Esta confrontação partidária assumiu grande violência em 1890, quando os Progressistas tentaram matar a tiro o Administrador do Concelho, de orientação Regeneradora. Em 1897, a Confraria viria a ser tomada de "assalto" pelos progressistas, que a transformaram numa Associação de Socorros Mútuos Marítima e Terrestre, que ainda sobrevive com esta designação. Extinta a Confraria, a sua farmácia privativa acabaria por ficar na posse do farmacêutico contratado, Manuel Mendes Lopes, originário de Ansião. O seu filho, Virgílio de Mesquita Lopes, viria a ser vereador da Câmara, pelo Partido Regenerador, no mandato de 1901-1903, e presidente da Câmara – agora já pelo Partido Democrático – no mandato de 1914 a 1916. Foi também um destacado membro da Maçonaria em Sesimbra.

No início do século XX, ainda essa polarização partidária das farmácias locais se mantinha, com a farmácia Lopes a assumir uma orientação mais à esquerda, e a farmácia Leão mais à direita e mais conservadora.

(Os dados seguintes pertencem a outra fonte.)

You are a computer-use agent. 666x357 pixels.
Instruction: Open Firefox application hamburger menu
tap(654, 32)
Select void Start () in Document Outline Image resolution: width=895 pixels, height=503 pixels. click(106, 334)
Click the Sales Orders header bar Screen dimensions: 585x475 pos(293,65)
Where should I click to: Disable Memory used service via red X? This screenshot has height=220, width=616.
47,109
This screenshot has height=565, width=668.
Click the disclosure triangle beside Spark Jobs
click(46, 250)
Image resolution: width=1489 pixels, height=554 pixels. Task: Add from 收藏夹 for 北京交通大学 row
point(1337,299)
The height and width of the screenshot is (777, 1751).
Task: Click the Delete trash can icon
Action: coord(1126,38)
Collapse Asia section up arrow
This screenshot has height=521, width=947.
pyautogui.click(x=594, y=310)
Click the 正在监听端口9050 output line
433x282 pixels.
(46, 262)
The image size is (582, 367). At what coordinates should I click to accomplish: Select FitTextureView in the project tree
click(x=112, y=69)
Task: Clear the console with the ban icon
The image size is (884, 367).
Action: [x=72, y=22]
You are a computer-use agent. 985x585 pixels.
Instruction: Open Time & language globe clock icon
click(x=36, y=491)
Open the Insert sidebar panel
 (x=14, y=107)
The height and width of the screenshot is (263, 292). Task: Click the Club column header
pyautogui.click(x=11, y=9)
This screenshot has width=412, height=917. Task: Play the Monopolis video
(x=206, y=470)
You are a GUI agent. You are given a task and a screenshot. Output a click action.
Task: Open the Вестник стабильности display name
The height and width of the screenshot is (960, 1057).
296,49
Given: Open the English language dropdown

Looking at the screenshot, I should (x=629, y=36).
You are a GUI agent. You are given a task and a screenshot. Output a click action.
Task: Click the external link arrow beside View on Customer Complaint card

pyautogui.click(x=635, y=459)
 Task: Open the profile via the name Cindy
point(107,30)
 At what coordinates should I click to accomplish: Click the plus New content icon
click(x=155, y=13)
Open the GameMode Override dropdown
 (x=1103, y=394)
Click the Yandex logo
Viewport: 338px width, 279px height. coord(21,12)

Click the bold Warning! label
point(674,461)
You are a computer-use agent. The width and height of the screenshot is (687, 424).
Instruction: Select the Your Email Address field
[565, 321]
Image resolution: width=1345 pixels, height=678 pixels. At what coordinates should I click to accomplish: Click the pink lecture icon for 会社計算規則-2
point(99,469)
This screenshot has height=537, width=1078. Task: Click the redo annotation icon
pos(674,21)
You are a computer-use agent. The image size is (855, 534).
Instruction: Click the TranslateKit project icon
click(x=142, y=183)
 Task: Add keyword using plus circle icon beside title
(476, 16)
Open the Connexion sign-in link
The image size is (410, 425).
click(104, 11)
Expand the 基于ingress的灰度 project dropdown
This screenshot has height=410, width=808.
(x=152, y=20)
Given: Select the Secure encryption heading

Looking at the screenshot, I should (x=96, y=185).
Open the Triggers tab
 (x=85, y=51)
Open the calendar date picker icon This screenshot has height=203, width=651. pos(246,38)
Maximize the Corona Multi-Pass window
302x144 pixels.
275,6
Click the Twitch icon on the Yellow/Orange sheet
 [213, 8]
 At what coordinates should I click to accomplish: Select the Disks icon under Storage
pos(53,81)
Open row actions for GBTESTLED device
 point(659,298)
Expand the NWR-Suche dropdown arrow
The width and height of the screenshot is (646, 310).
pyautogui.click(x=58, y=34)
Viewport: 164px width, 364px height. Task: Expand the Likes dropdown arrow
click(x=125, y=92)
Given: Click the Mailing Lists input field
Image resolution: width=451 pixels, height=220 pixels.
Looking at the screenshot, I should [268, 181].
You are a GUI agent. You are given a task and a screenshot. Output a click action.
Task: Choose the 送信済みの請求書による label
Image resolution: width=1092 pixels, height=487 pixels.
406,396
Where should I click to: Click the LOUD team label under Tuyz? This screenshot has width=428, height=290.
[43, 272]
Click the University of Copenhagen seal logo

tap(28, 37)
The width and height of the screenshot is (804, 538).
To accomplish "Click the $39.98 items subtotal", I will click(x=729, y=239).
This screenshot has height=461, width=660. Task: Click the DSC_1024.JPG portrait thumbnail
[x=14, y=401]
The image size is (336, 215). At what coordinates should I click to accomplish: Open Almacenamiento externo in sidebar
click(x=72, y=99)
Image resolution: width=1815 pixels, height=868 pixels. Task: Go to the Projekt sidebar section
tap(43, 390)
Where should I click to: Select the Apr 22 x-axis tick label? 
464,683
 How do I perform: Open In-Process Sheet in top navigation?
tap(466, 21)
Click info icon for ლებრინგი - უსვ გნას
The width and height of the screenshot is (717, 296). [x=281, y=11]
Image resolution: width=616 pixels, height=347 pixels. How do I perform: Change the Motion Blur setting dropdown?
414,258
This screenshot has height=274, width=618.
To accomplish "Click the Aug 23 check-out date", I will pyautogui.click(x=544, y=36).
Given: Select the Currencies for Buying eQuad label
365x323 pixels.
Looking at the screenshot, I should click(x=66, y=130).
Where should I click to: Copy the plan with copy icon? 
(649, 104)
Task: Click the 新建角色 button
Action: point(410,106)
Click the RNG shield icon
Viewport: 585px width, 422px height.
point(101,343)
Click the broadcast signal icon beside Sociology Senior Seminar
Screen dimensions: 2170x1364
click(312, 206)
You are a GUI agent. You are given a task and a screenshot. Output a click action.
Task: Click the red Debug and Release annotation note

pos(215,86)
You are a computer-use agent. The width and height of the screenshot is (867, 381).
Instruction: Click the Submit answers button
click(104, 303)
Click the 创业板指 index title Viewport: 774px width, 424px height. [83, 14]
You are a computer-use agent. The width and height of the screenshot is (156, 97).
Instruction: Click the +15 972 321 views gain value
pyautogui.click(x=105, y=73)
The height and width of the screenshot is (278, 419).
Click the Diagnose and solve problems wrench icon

Após o golpe militar conservador de 1926, que instaurou uma ditadura de direita, numa das primeiras revoltas contra a nova situação, em Fevereiro de 1927, esteve implicado o farmacêutico Virgílio de Mesquita Lopes, que esteve preso e prestes a seguir na leva de deportados.

No extremo oposto do arco político, esteve o auxiliar de farmácia e enfermeiro, Emídio de Sena Raposo, oriundo de Mouronho (São Pedro do Sul) e que desenvolveu a sua actividade profissional na farmácia Leão. Em 1913 fez parte da lista candidata à Câmara Municipal de Sesimbra pela facção Unionista do Partido Republicano, sendo eleito, no contingente da "minoria", para o mandato de 1914-1916. Desempenhou um papel bastante activo na oposição a Virgílio de Mesquita Lopes, apresentando diversas propostas, nomeadamente que ao jardim fosse dado o nome do último presidente de Câmara monárquico – António Peixoto Correia, proposta que foi recusada –, para que o feriado municipal fosse no dia de doação do Foral de Sesimbra, e ainda para que fosse criada uma escola mista na aldeia das Pedreiras. Emídio de Sena Raposo, no entanto, viria a falecer ainda durante o ano de 1914, no início de Setembro.

Um jovem sesimbrense que iniciou a sua actividade profissional na farmácia Leão foi Rafael Alves Monteiro, que veio a posicionar-se ideologicamente à direita, apoiante do Estado Novo, embora tenha depois entrado em choque com as autoridades salazaristas, mas sem abandonar o seu posicionamento conservador e nacionalista.

Hoje as farmácias "de cima" e "de baixo" – como também chegaram a ser conhecidas – já não têm cor partidária, mas conservam-se ainda como uma memória viva dos conturbados anos de implantação da democracia parlamentar em Sesimbra.